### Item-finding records

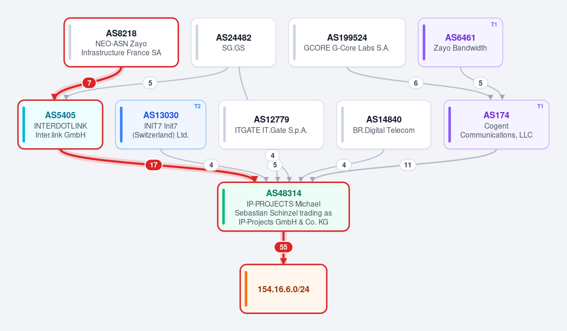Select the 154.16.6.0/24 prefix box
This screenshot has height=331, width=567.
click(x=284, y=289)
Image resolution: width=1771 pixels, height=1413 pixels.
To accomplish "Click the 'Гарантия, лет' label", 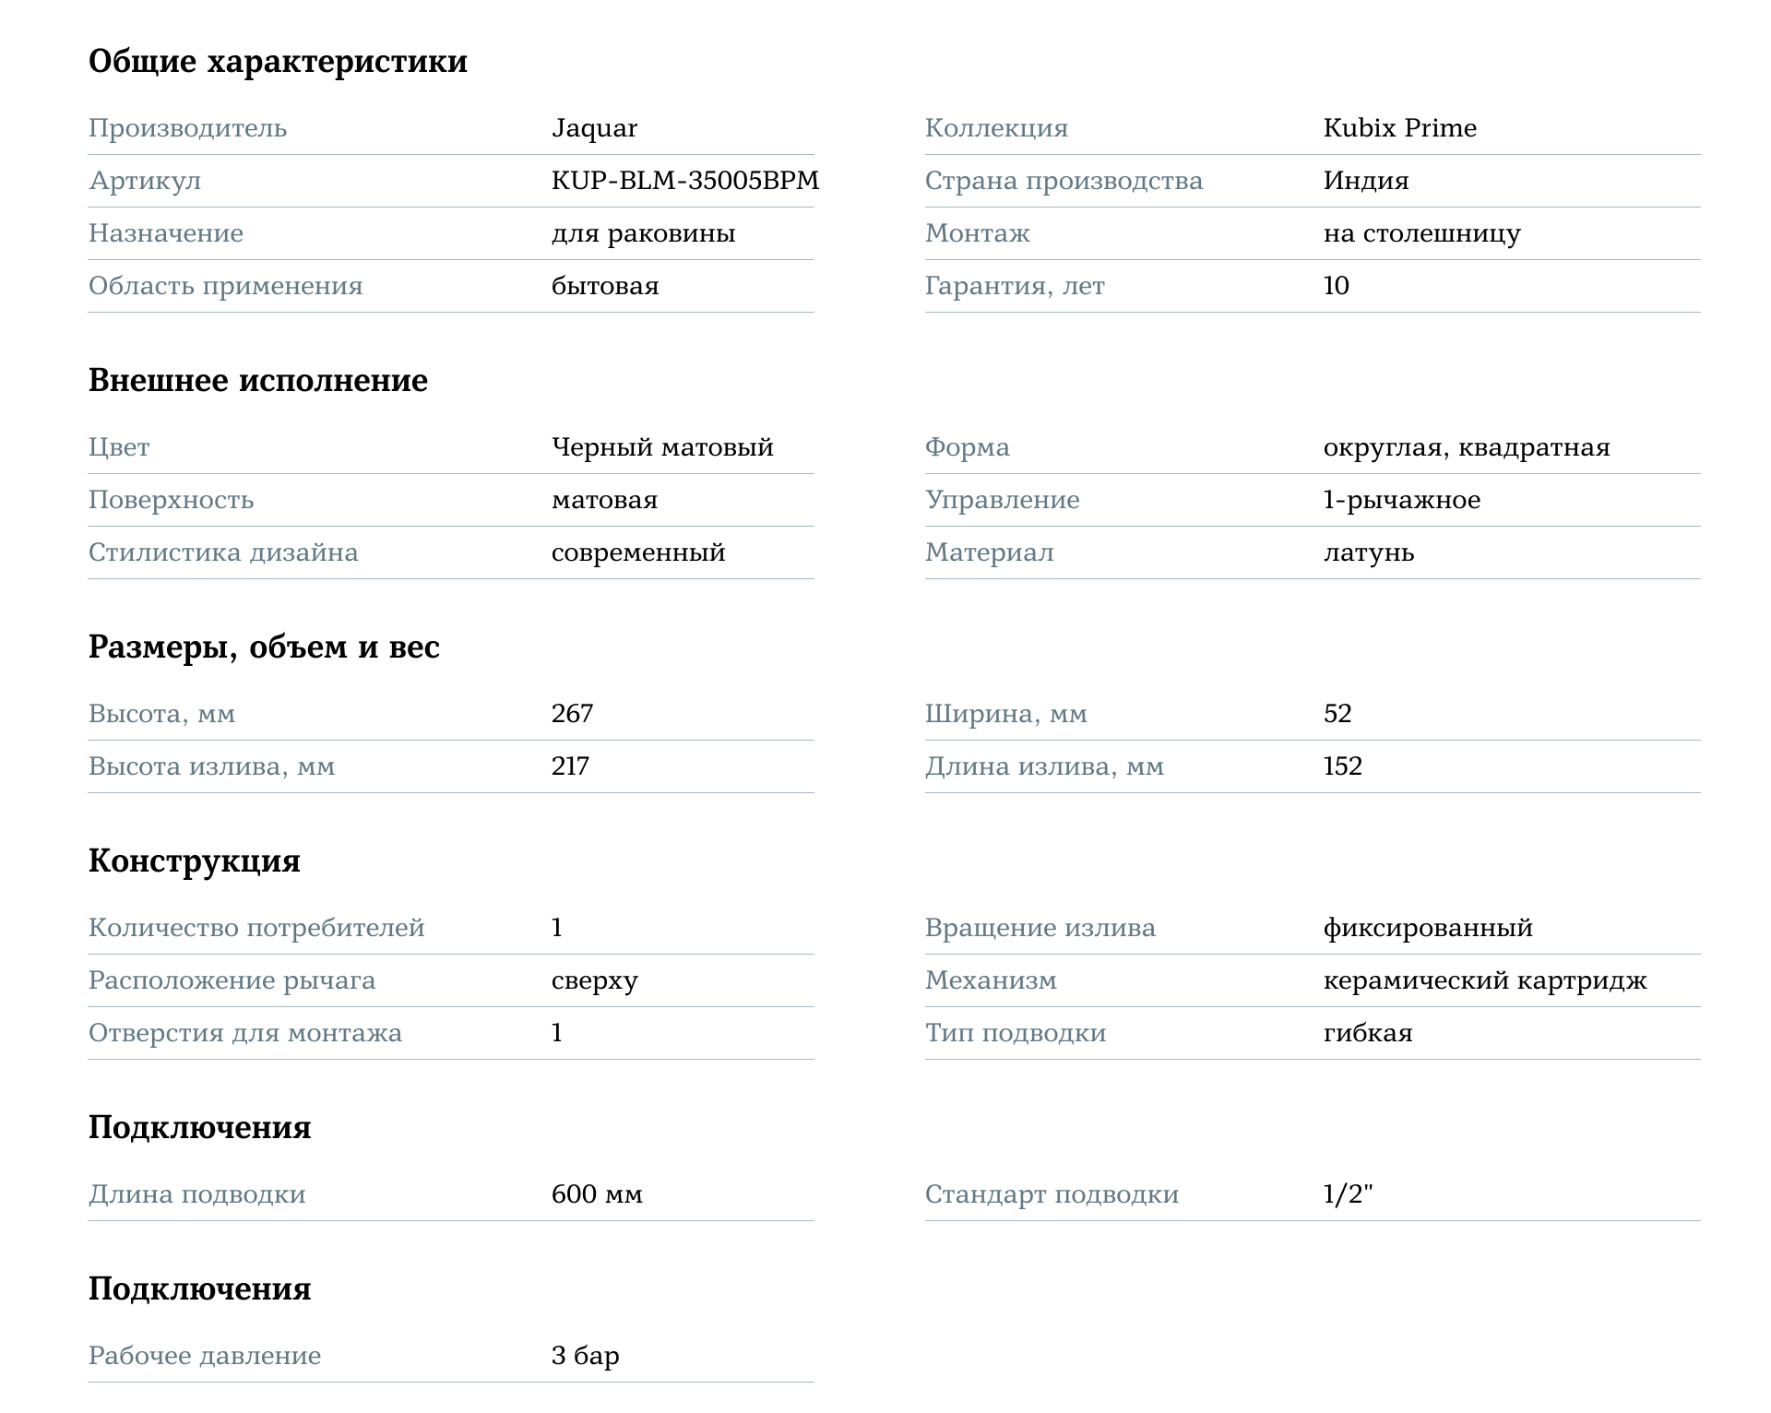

### Task to carry out
Lay out each line of the listing above as a string in a JSON list, one string per line, with blank lines left out. Omit the pictures from the answer.

### Reply
[
  "Select the 154.16.6.0/24 prefix box",
  "This screenshot has height=331, width=567.",
  "click(x=284, y=289)",
  "Image resolution: width=1771 pixels, height=1413 pixels.",
  "To accomplish \"Click the 'Гарантия, лет' label\", "
]